The Dan Auerbach-produced “Stand for Myself” is out July 30 on Easy Eye Sound. 

Words: Margaret Farrell

photo by Joseph Ross Smith

April 22, 2021

If you haven’t heard the voice of Yolanda Quartey—a.k.a. Yola—when you do you’ll remember where and when it first washed over you. The singer-songwriter weaves together a hearty blend of country and blues into her music, breaking onto the scene with her 2019 Dan Auerbach–produced debut album Walk Through Fire. Since then, she’s been nominated for four Grammys—including Best New Artist—and cast to play Sister Rosetta Tharpe in Baz Luhrmann’s Elvis biopic. Today she’s announced her sophomore follow-up Stand for Myself—joining forces again with producer Auerbach—and its lead single “Diamond Studded Shoes.”

In a statement, Yola described the album as “a collection of stories of allyship, Black feminine strength through vulnerability, and loving connection from the sexual to the social. All celebrating a change in thinking and paradigm shift at their core.” She also noted that the album is not going to be a blanket statement of optimism, which is pretty obvious from “Diamond Studded Shoes.”

The soulful ’70s-inspired track that sounds like it came straight out of Muscle Shoals is an affecting, realistic take on the ongoing fight for equity. “You and I are trying / But we don’t get to decide when the man comes for our paychecks / Don’t you tell me it will be alright,” she sings during one verse. But this isn’t a track for throwing in the towel, but rather for galvanizing a stronger impetus to keep fighting.

Yola continued, “This song explores the false divides created to distract us from those few who are in charge of the majority of the world’s wealth and use the ‘divide and conquer’ tactic to keep it. This song calls on us to unite and turn our focus to those with a stranglehold on humanity.”
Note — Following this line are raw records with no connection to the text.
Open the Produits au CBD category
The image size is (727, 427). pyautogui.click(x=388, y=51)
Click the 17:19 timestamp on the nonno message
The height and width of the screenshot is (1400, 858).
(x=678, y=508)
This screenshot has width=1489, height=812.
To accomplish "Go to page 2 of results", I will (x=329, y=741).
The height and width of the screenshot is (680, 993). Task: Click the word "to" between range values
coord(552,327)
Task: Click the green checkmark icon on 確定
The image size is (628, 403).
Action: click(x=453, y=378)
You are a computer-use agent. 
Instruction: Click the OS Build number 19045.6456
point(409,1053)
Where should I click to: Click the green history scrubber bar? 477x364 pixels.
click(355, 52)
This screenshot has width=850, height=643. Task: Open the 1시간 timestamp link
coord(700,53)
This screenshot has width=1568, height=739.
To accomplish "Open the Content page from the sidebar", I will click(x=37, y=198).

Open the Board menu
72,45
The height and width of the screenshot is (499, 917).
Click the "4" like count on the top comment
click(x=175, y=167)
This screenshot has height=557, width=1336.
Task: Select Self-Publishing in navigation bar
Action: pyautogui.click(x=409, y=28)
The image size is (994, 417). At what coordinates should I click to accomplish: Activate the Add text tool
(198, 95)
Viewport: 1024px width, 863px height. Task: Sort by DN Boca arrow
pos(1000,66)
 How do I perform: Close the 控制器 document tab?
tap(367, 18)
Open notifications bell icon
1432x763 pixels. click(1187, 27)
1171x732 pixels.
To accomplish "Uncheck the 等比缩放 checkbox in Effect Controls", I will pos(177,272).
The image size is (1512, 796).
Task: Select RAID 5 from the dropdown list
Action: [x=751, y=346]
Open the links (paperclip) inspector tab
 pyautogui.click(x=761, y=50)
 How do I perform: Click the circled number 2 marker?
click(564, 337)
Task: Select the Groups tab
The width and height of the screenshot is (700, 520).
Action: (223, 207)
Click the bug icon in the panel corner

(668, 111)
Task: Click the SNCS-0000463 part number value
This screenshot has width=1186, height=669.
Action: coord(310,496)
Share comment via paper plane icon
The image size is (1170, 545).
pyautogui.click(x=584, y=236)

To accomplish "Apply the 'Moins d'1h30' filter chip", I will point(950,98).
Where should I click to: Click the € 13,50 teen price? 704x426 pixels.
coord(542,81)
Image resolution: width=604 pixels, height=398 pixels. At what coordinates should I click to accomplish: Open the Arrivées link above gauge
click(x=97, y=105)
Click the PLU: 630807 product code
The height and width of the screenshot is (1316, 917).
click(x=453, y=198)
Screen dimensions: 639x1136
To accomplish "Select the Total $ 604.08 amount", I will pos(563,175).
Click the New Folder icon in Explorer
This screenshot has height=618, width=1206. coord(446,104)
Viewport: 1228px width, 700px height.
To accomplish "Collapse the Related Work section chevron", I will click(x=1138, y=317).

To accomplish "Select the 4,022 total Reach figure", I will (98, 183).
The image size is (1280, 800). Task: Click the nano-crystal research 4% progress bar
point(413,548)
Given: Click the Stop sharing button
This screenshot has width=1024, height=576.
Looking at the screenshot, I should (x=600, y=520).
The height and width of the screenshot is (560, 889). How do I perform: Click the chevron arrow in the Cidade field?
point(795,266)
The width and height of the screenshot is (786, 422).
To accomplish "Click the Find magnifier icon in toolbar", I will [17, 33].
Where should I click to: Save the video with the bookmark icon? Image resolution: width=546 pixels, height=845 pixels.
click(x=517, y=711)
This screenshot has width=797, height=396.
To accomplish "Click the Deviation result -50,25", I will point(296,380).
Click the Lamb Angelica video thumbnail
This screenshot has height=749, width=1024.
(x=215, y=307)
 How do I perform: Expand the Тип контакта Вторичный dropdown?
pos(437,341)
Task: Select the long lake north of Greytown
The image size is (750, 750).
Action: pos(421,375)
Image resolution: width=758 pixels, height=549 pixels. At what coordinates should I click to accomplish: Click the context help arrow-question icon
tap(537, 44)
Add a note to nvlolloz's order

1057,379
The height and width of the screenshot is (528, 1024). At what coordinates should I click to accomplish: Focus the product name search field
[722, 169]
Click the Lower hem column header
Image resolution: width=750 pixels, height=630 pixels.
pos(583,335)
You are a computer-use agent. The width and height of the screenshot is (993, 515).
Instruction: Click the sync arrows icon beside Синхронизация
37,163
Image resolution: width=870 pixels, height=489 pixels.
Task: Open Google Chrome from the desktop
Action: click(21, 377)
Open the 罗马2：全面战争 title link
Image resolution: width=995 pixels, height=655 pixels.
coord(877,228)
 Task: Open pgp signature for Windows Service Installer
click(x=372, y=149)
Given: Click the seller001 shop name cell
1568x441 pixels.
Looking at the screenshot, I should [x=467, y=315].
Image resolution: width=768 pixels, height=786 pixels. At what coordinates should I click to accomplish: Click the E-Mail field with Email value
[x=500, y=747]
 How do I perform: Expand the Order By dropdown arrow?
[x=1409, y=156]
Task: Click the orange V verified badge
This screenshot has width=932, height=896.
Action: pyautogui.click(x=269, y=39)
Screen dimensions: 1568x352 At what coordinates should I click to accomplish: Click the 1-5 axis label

In the vivid music video directed by Kwaku Otchere, partly inspired by The Truman Show, Yola finds herself in a picture-perfect purgatory where it’s only flawless depending on where the frame lands. “The island at the end is a paradigm of mental conditioning, we are all trapped on an island of our own thinking, until we change it,” she said.

Watch it below.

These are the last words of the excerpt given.